Wednesday, 19 August 2009

Roots, part one

Back in the early part of the 20th Century my ancestors, like so many people from Great Britain, packed their bags, said goodbye to their families (often for good) and headed off on the long voyage to their new homes. Seeing where the Aikmans and Bayneses came from has always been one of the must-do things for me and in the last month we've done it.

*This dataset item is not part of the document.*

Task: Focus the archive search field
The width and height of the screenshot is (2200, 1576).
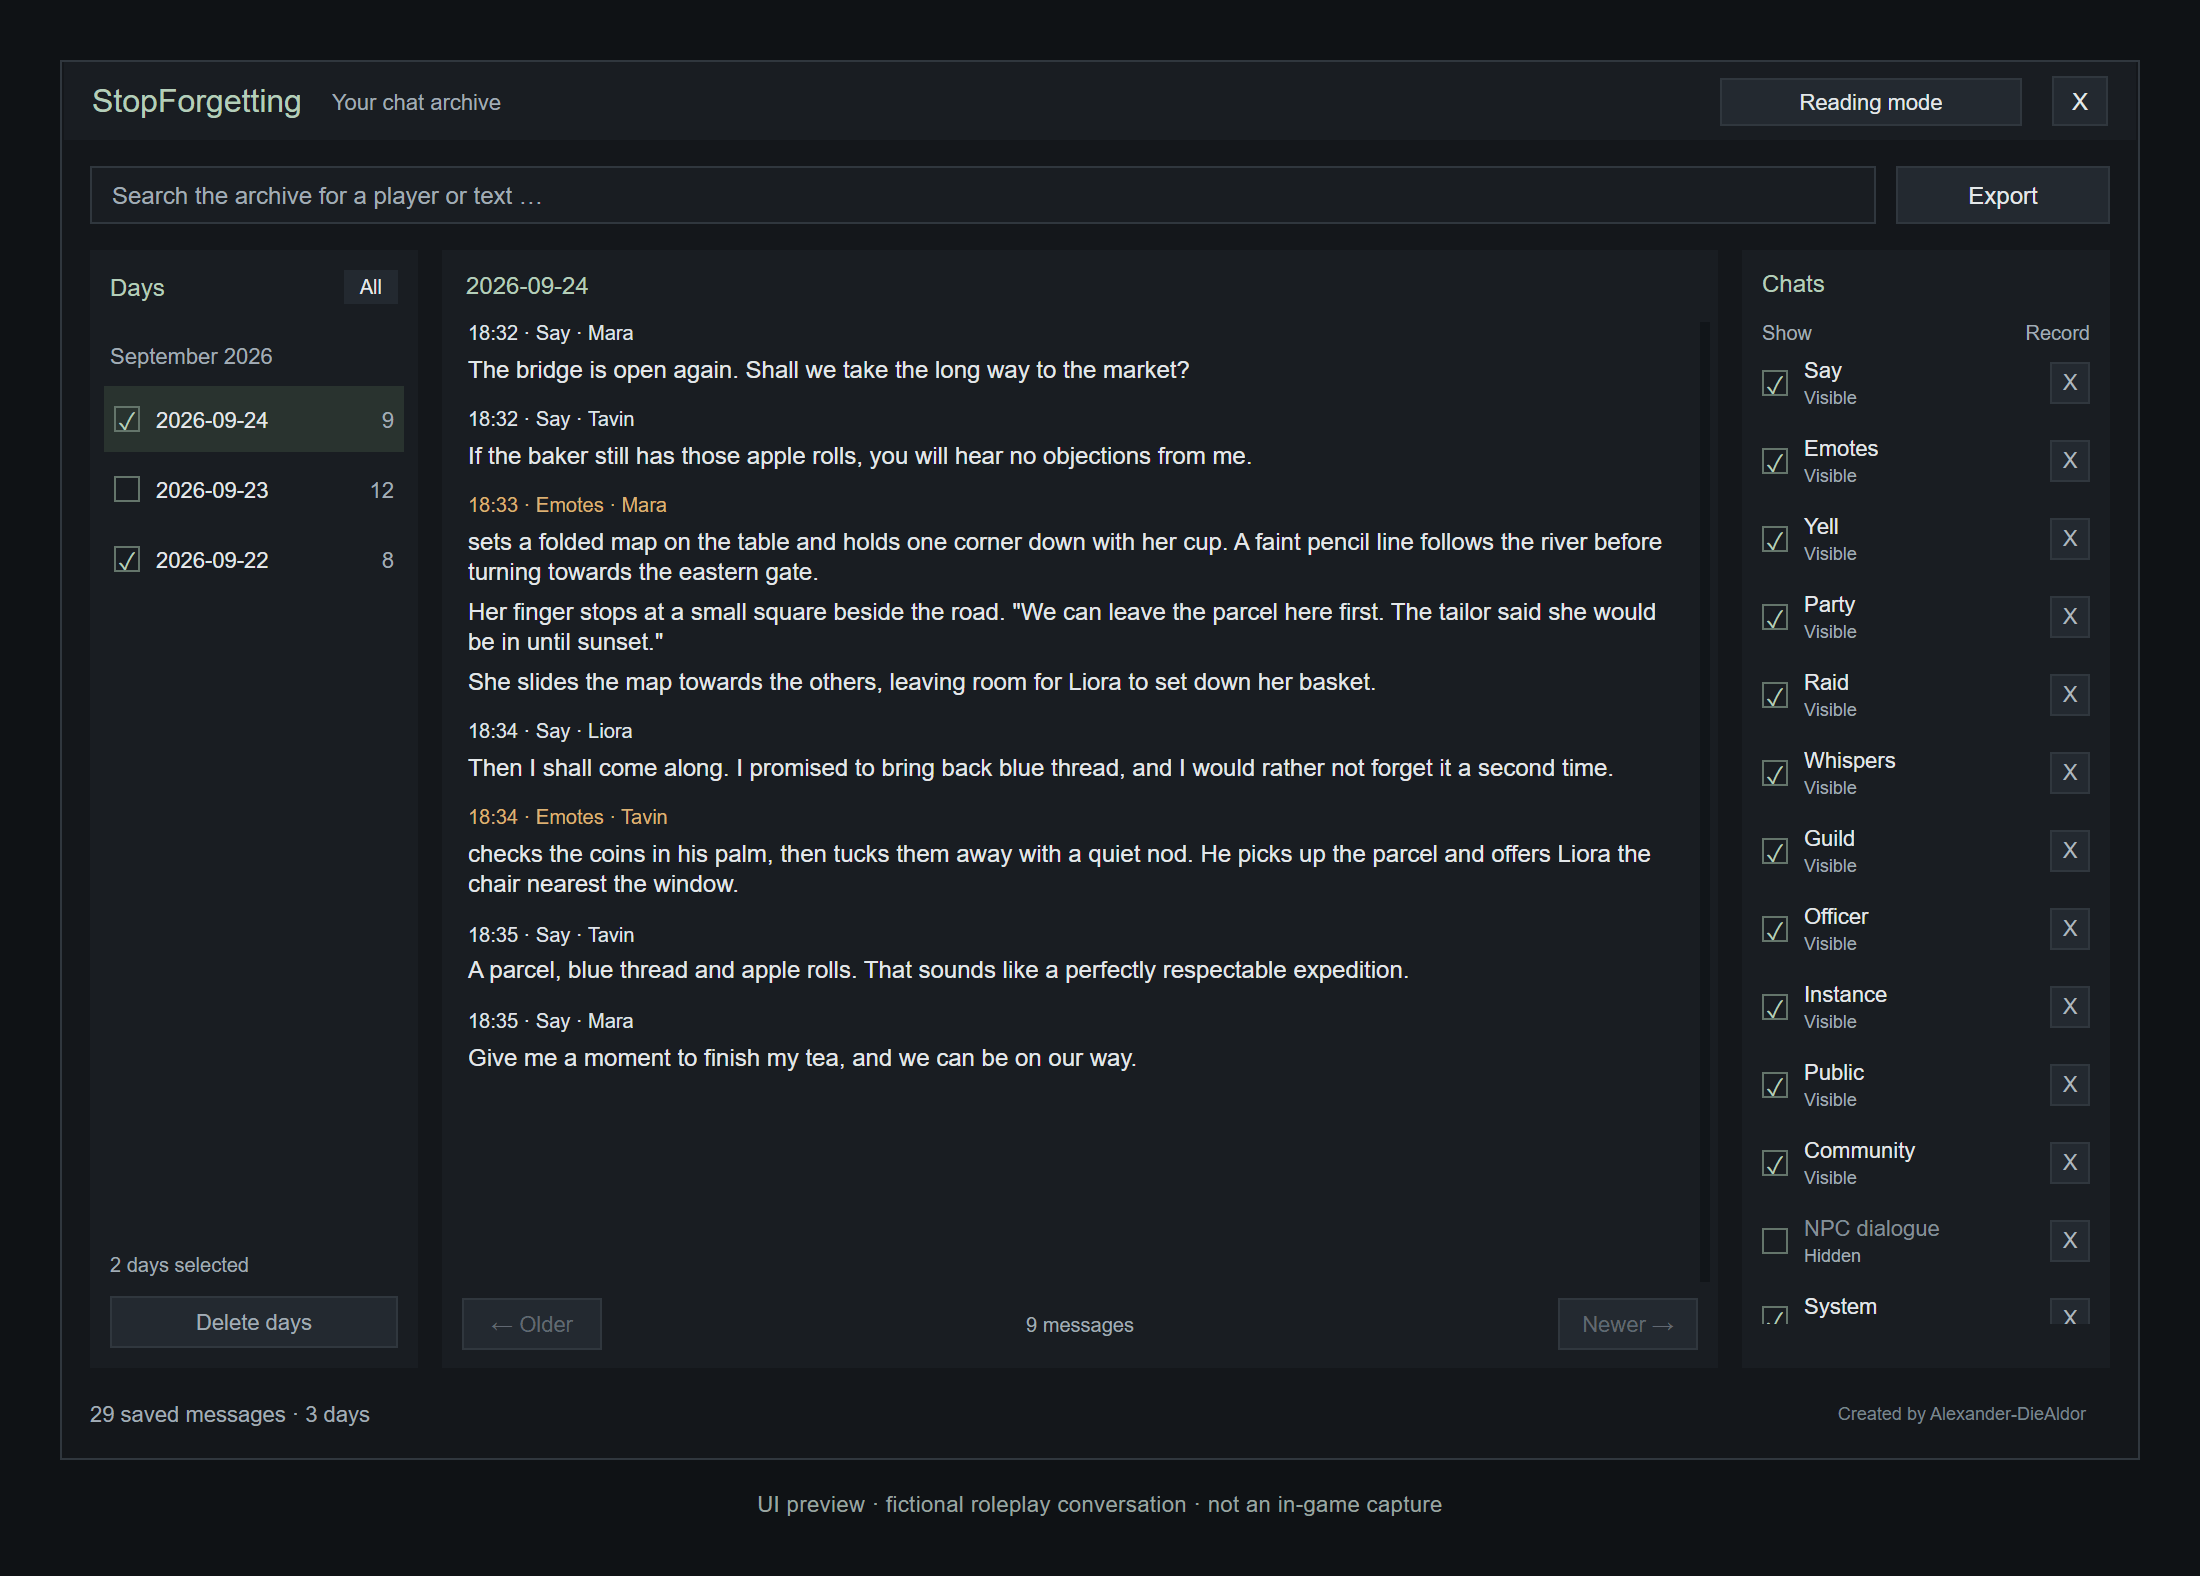Action: click(982, 195)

First up was Alloa, the Scottish town where my great-grandfather William Aikman was born. It was a thriving industrial port at the time and though the glory days have gone, it is still a nice place. Very much a typical working class British town, with a mix of pubs, Indian takeaways, pretty old Victorian buildings and the ubiquitous chain stores - WH Smith, Boots and the rest.

Downtown Alloa

The countryside is pleasant too. It's similar to the Waikato, with low hills, plains and lots and lots of green grass. However, it's also where the Lowlands end. Just north of the town is the steep edge of the Highlands. This is the area - near Stirling, the chokepoint of Scotland and site of many battles - the Aikmans come from.
We went to the Alloa library, where a super-helpful librarian dug into the files and found a bunch of interesting information. They're very well set-up for genealogy requests here, as clearly there's a lot of us colonials retracing their roots. I imagine a lot of them hope to find a king, famous warrior or at least a ruined castle in their background. What we found when we went looking for the area where William Aikman grew was a car park, motorway, petrol station and supermarket.

An Asda, but not a castle in sight.

On the bright side, in Edinburgh's Scottish National Gallery I was gobsmacked to find a portrait by a different William Aikman - a famous painter. So there's some glamour in those roots after all.